Opinion

How to fix the affordable housing crisis, big government-style

Uncle Sam needs to build, build, build

Affordable housing is dangerously close to going extinct. There are only 12 counties in the whole country where the average one-bedroom apartment is considered affordable for minimum-wage workers. And throughout the U.S., the stock of affordable housing is dwindling fast: Between 2010 and 2016, the amount of housing priced for very low-income families plummeted an astonishing 60 percent.

This is a crisis and it's high time American policymaking took it seriously. The federal government must get into public housing in a big way — and it needs to be smart about it.

The major cause of the crisis is that the collapse of job creation outside of major cities has sent demand for housing there sky high. And since the supply of land is fixed, and doesn't adjust to price changes like most goods or services, the price of housing just keeps soaring as well.

One popular fix among mainstream thinkers is to deregulate local zoning, roll back historic preservation rules, and the like. The idea is that these ordinances hold back construction, constricting supply. Cut the red tape, and let the market work its magic!

In and of itself, this certainly wouldn't be a bad change to make. But it's unlikely the market alone is up to fixing this problem.

Take San Francisco. Just to stabilize its insane prices, the city would have to increase its housing stock by 1.5 percent every year. But between 1967 and 2014, the city only got above 0.5 percent 17 times. It was able to briefly hit 1.3 percent in the late 1960s, when a lot of the land the city rests on now was still undeveloped. So you can see why hitting 1.5 percent on a regular basis with "infill development" — tearing down and replacing existing structures — is almost certainly a political, social, and physical impossibility.

Now, San Francisco is arguably the country's worst-case version of this problem. Other cities like Chicago or Washington, D.C., did at least temporarily stabilize prices with construction booms. But that's just stabilizing, as opposed to bringing those prices down, which is what really needs to happen.

This gets to another problem: For obvious reasons, private developers find it most profitable to serve the housing demands of the rich. "Most new construction of multi-family housing generally serves high-income renters," The Washington Post points out.
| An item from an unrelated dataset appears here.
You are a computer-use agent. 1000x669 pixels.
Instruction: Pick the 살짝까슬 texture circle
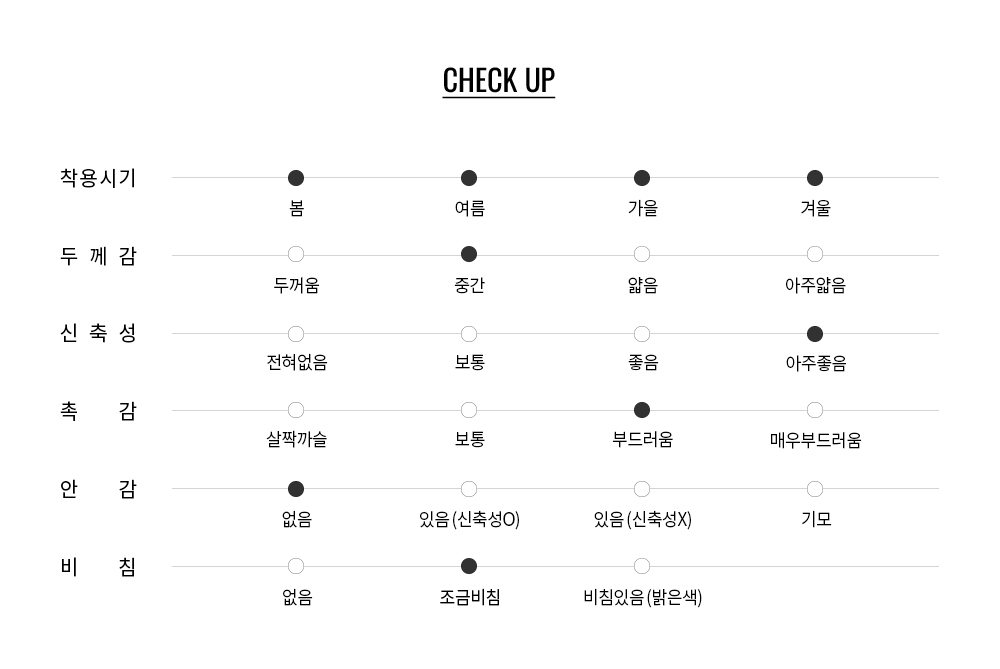[296, 410]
This is foundational to the phenomenon of gentrification, among other things.

Private construction would have to build enough housing to satiate high-income demand first, before moving onto constructing more affordable housing units. But given the amount of money and wealth the rich have vacuumed up thanks to inequality, their potential demand for housing is enormous. In fact, since housing functions as a way to store wealth, including for international buyers who never plan on living there, that demand may be virtually insatiable.

This is the great virtue of public housing: The government is not a for-profit entity. It isn't constrained by the market forces that make a private construction boom focused on affordable housing such a hard financial lift.
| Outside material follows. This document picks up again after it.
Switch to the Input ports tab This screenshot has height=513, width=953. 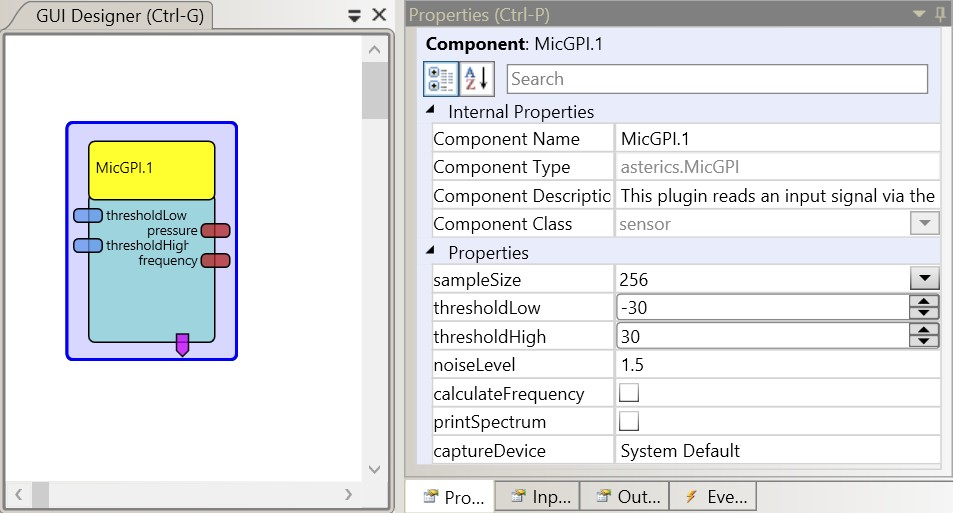(539, 497)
That doesn't mean the government should just start building willy-nilly. The bad reputation of public housing is not unearned. A new era of it will require new and smarter strategies.

First off, a new public housing boom, even if it's administered at the state or local level, must be financed at the federal level. At this point, even affordable housing is expensive to build, and local and state budgets simply can't afford it. But the federal government controls the dollar, uniquely insulating it from the problems associated with deficit spending and debt loads. So it can just eat the costs of a genuinely enormous public housing boom.

As my colleague Ryan Cooper argued a few years ago, public housing should abandon the old model of giant apartment blocks. It should be dispersed across neighborhoods of all income levels, and it shouldn't look any different than the surrounding private housing. This would help avoid the problems of stigma and poverty concentration that have historically bedeviled public housing. The federal government can spend the money to meet higher quality levels, purchase empty lots or condemned properties, and even buy out existing structures in wealthier areas.

But the example of San Francisco also points to a deeper problem: Sometimes even a public housing boom may be unable to create the necessary housing stock within a city.

Such cases call for a more radical solution: Government efforts to create new urban hubs from the ground up.

Steve Randy Waldman points to Singapore and, to a lesser extent, Germany as countries that have succeeded here, and that the U.S. could learn from. This would not be easy by any stretch: Government efforts to "seed" new towns through housing construction would have to be linked to out-and-out industrial policy to "seed" new jobs and industries for these communities, along with establishing new research and development centers, new public universities, and so on. These new city hubs would also need to be near existing economic hubs like San Francisco, D.C., and New York City, and connected to them by big new public transit projects.

On the bright side, building new cities from the ground up would give urban policy experts a chance to put in practice everything they've learned about good density design, walkable living, and green infrastructure.

This last idea would obviously be a radical reinvention of existing American policy. But people seem to be responding to today's political division and economic stagnation with a new hunger for a big and bold proposals. This certainly fits the bill.